## BRIEF:
Please copy the listing below word for word, leaving the pictures out.

## RECORD SET:
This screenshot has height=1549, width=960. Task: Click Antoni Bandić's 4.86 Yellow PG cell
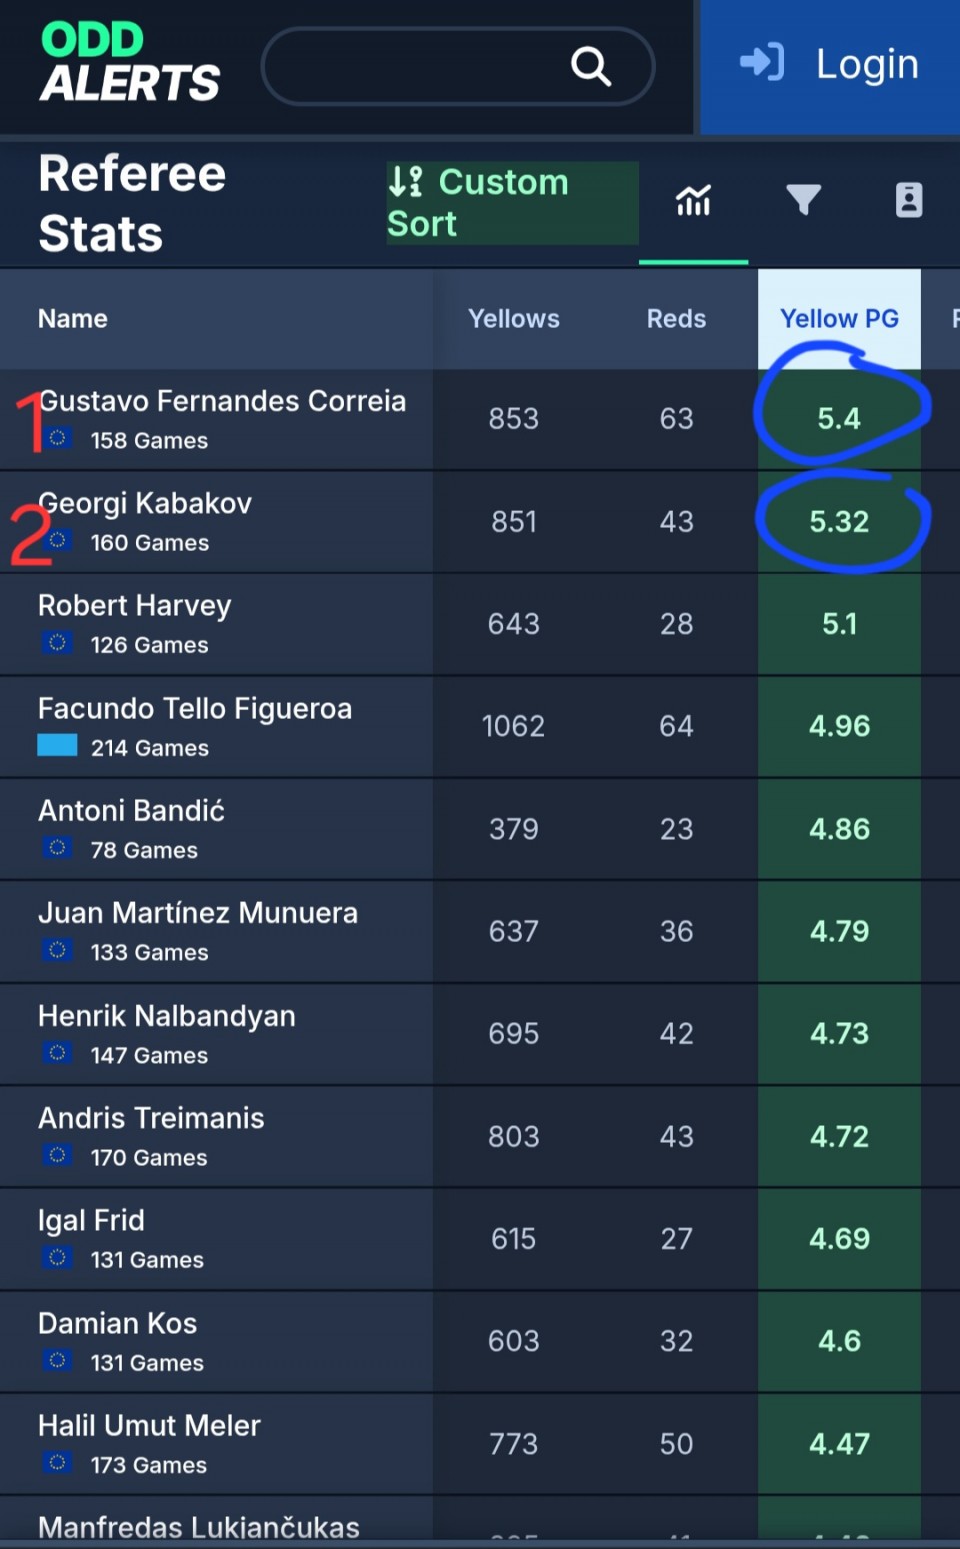839,829
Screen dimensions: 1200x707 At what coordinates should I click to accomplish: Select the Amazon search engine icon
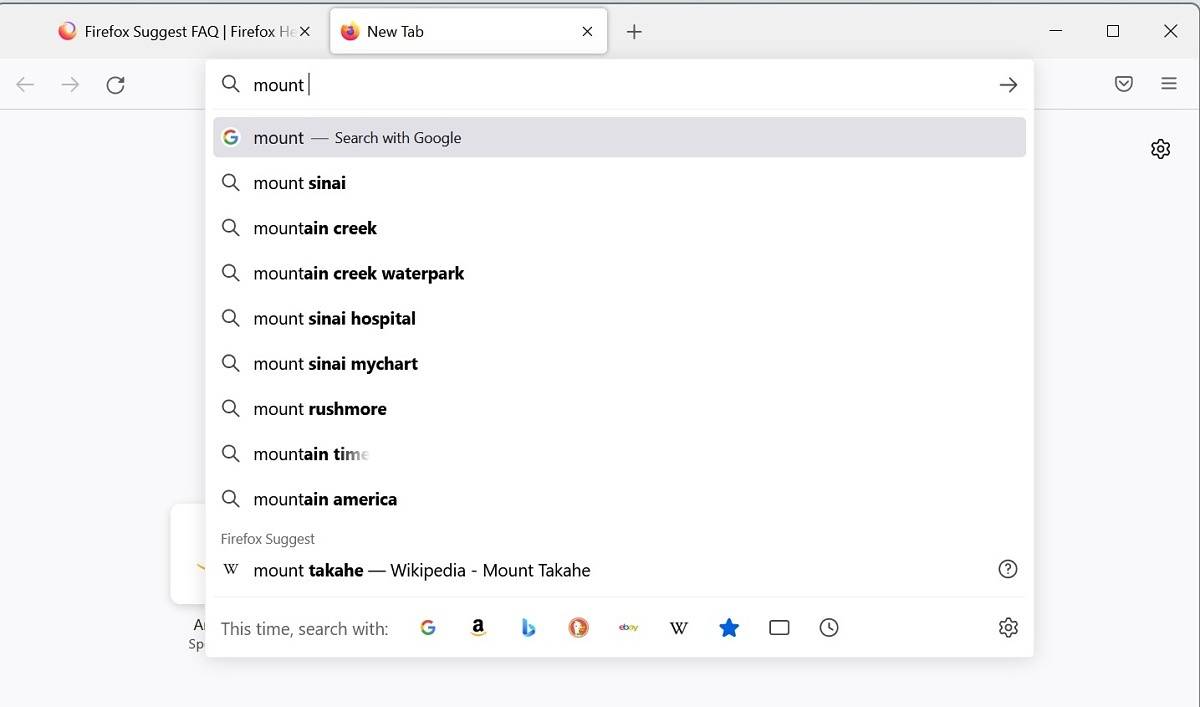pos(478,627)
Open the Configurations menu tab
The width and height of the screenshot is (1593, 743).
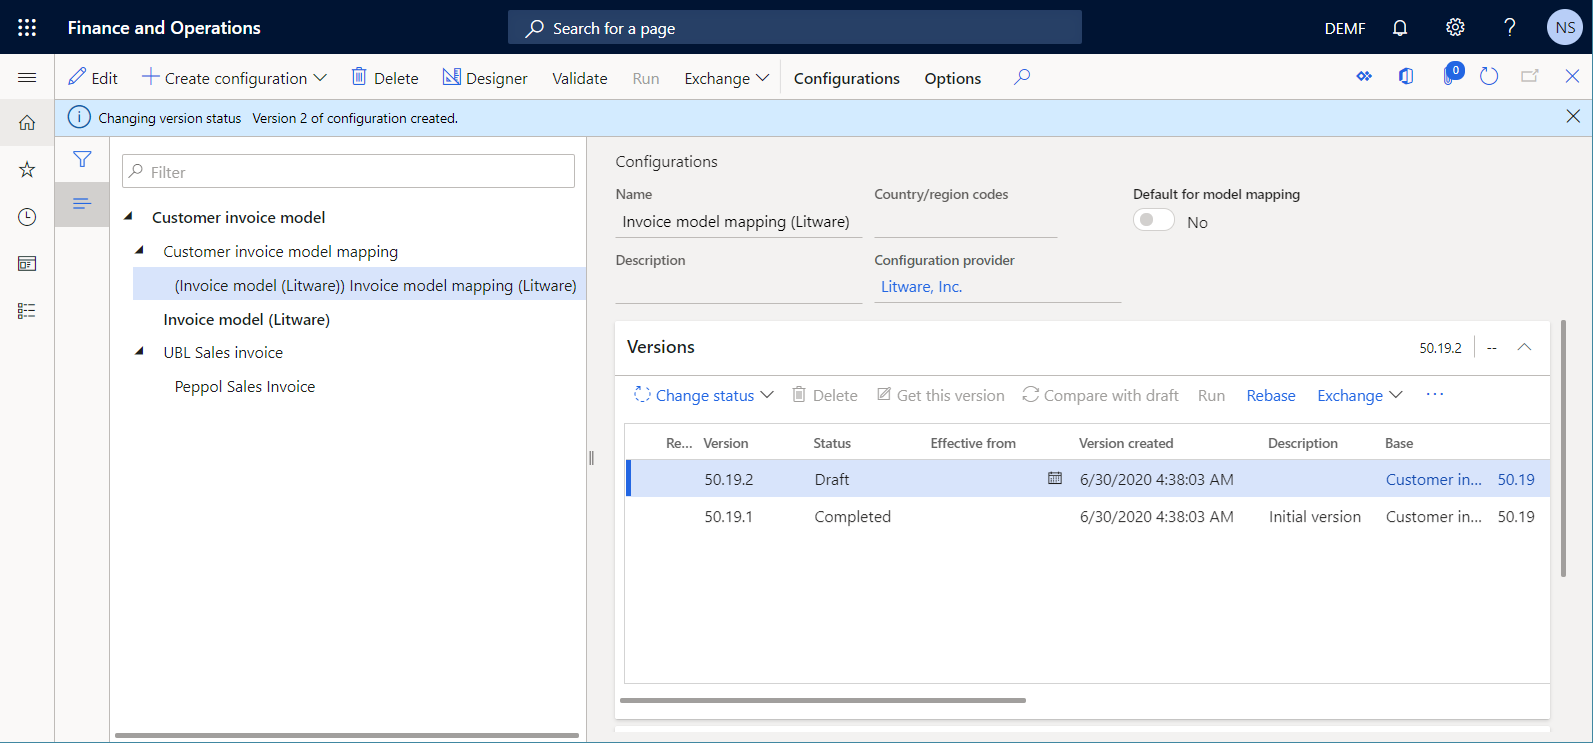click(x=846, y=78)
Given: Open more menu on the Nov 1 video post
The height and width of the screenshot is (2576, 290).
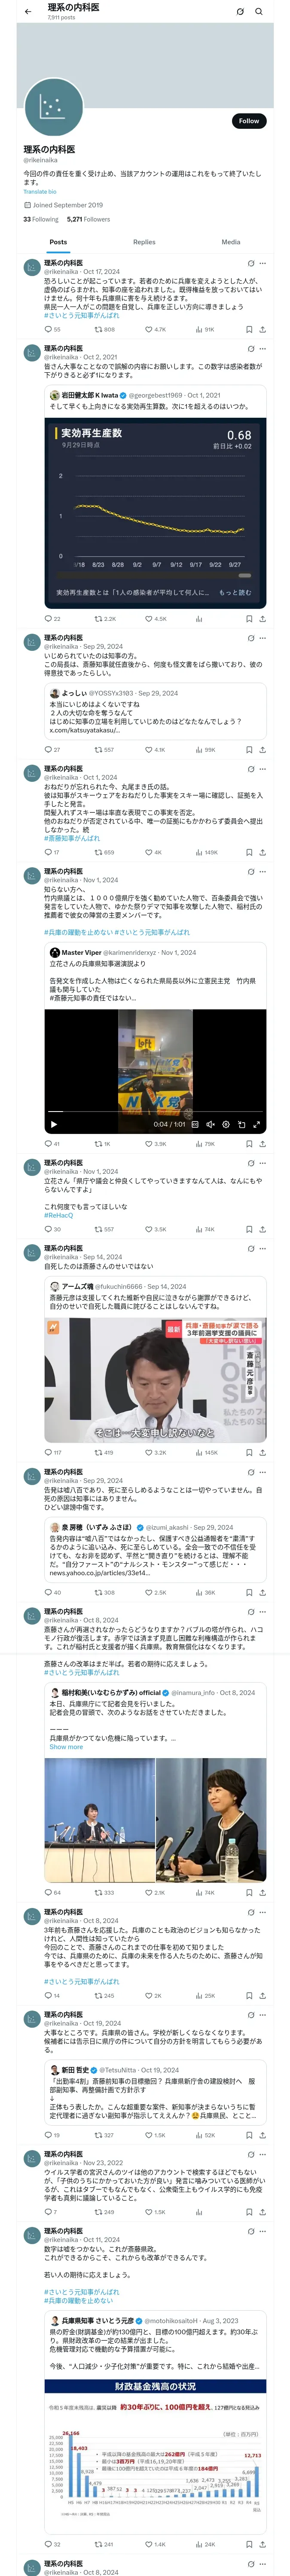Looking at the screenshot, I should tap(263, 871).
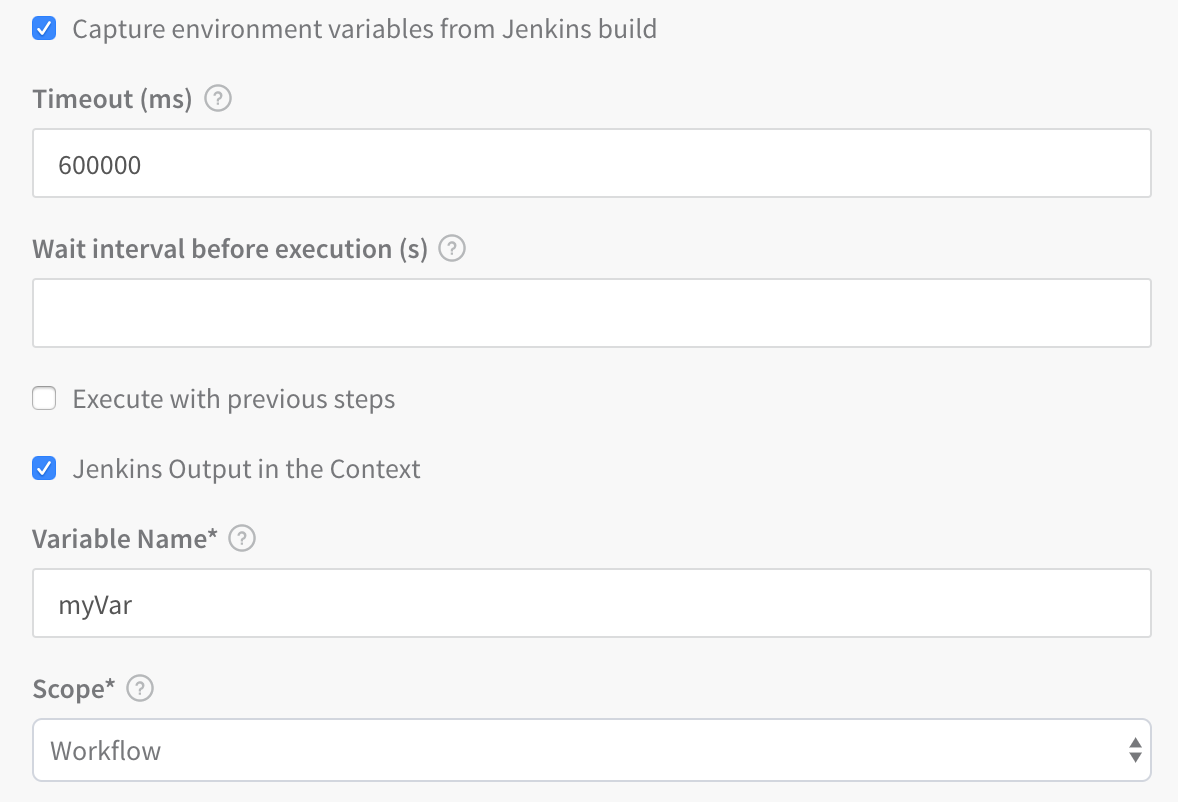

## TASK RESPONSE:
This screenshot has height=1549, width=960. Task: Click Antoni Bandić's 4.86 Yellow PG cell
839,829
Screen dimensions: 1200x707 At what coordinates should I click to accomplish: Select the Amazon search engine icon
pos(478,627)
Open the Configurations menu tab
The width and height of the screenshot is (1593, 743).
click(x=846, y=78)
Given: Open more menu on the Nov 1 video post
The height and width of the screenshot is (2576, 290).
Looking at the screenshot, I should tap(263, 871).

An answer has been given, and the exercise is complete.